Don’t lose the opportunity to reach far more people by leading with a weak track. The rest of the music on the CD won’t matter if no one hears it. Although the actual sequencing of the song order for your CD will likely happen during mastering (see step 8), it’s something you want to decide on before that point.

9. Get ISRCs for Each of Your Tracks
Your songs may make it onto webcasts, ringtones, and all kinds of other electronic distribution methods. Because of this, before you distribute your music to anyone, get an International Standard Recording Code (ISRC) for each of your tracks. This is an international serial number that will uniquely identify each song and can be digitally embedded in the disc subcode (you can do this with many 2-track editors and some CD-burning applications, or your mastering engineer can do this for you) or even into the ID3 tag of an MP3 file. The ISRC code is widely used in digital commerce sites and by collecting societies, so it may affect the royalties that you get for your music.

Note that you need an ISRC for each track separately. In fact, if you have multiple versions of the same song, each of those tracks should get its own ISRC code, as well.

8. Get the Album Mastered
Many musicians are tempted to save money by skipping the critical mastering process before sending their music off to be reviewed, played on the radio, or replicated 1,000 times. Don’t make that mistake. Mastering is a critical and very specialized process, and it is best done by an experienced engineer with the right gear in an acoustically treated studio. Evening out volume between tracks, smoothing out EQ, adding compression and limiting, and getting the benefit of an experienced pair of ears with a fresh perspective on your project is key. It will add that critical polish to your album and help it stand out from the crowd. Listeners and reviewers will look negatively on problems such as jarring volume changes between songs, too much bass, or overly bright or dull mixes, and these problems can’t easily (or cheaply) be fixed once the CD is made and the songs have been put up for sale at digital music stores.

7. Legally Protect the Music
Although U.S. copyright law doesn’t require that a work must be registered with the government to get copyright protection, you can get statutory benefits, such as the ability to recover your legal costs if you prevail in a lawsuit, if you register it within a few months of publication. For musicians, that publish date is usually when a CD is released. Take a little time before the album is released to register both the music (form PA) and the recording itself (form SR) with the U.S. Copyright Office as a collection so you get the full benefit of registration as it is more cost-effective to register them as a whole than each song separately.

Also, before the album release, register the songs with a Performance Rights Organization (PRO) and the sound recording with SoundExchange so that if it’s played and picked up in their surveys, you can get paid for it. If you wait until after it’s been released, you might miss out on their surveys if it’s played.

(SET PROBLEM 1)
Answer these questions using the album release passage:
(a) What does the abbreviation ISRC stand for?
(b) Which form is used to register the recording itself with the U.S. Copyright Office?
(c) For musicians, when is the publish date usually?
(SET PROBLEM 2) Quote the album release passage from "9. Get ISRCs" up to and including "code, as well.".
(SET PROBLEM 3) Extend the passage on preparing an album for release, starting right after its final sentence.
The lines that come next have nothing to do with the album release passage.

(SOURCE EXCERPT)
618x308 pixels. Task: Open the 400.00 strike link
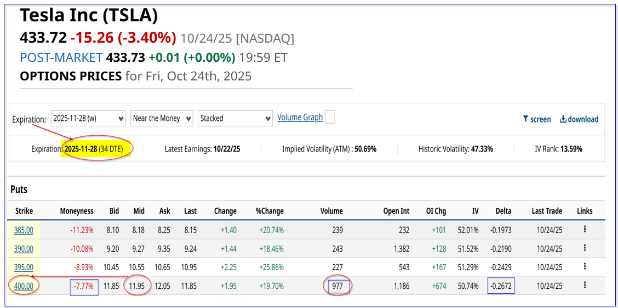click(x=22, y=285)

(RIGHT ANSWER 1)
(a) International Standard Recording Code
(b) Form SR
(c) When a CD is released

(RIGHT ANSWER 2)
9. Get ISRCs for Each of Your Tracks
Your songs may make it onto webcasts, ringtones, and all kinds of other electronic distribution methods. Because of this, before you distribute your music to anyone, get an International Standard Recording Code (ISRC) for each of your tracks. This is an international serial number that will uniquely identify each song and can be digitally embedded in the disc subcode (you can do this with many 2-track editors and some CD-burning applications, or your mastering engineer can do this for you) or even into the ID3 tag of an MP3 file. The ISRC code is widely used in digital commerce sites and by collecting societies, so it may affect the royalties that you get for your music.

Note that you need an ISRC for each track separately. In fact, if you have multiple versions of the same song, each of those tracks should get its own ISRC code, as well.

(RIGHT ANSWER 3)
6. Obtain a Barcode
Although getting a barcode sounds like a trivial commercial step, it’s more important than some musicians think. Music sales are tracked within the United States through Nielsen Soundscan, which uses the barcode as the unique identifier for the album. Without it, the album sales won’t be counted. Also, some musicians forget that barcodes are also part of the album art. They usually need to be obtained ahead of time or it slows the entire process down while waiting for it.

5. Choose an Appropriate Method for Making Your CDs
When you’re ready to make CDs, there are lots of options for manufacturing them. To choose the right one, estimate how many CDs you’ll need for each of these categories: CD sales at live shows, physical CD sales online, PR campaigns, free CD giveaways, college or commercial radio campaigns, and CD review campaigns. Each of these can affect the size of your run, as well as help you determine the quality of disc that you’ll want. If you need a rough guide, just assume that you’ll need at least 100 for each of the aforementioned uses.

Once you know how many and what you’re going to do with them, you can choose the best method for you. Consider one of these options:

- Make It Yourself. You can always use your own computer to burn CDs and print covers and liner notes. This method is certainly easy for demos but very time-consuming. (Think of using scissors to cut perfectly square fold-outs for the CD case 20 times in a row.) Also, it usually results in a low-quality product that is not appropriate for PR campaigns, radio, and CD reviews. It costs approximately $2 per disc if you buy in bulk, use color ink for your cover, and buy empty jewel cases. These prices get closer to $3 to $3.50 if you get a printer that can print on the CD itself and you use higher-quality paper for the insert.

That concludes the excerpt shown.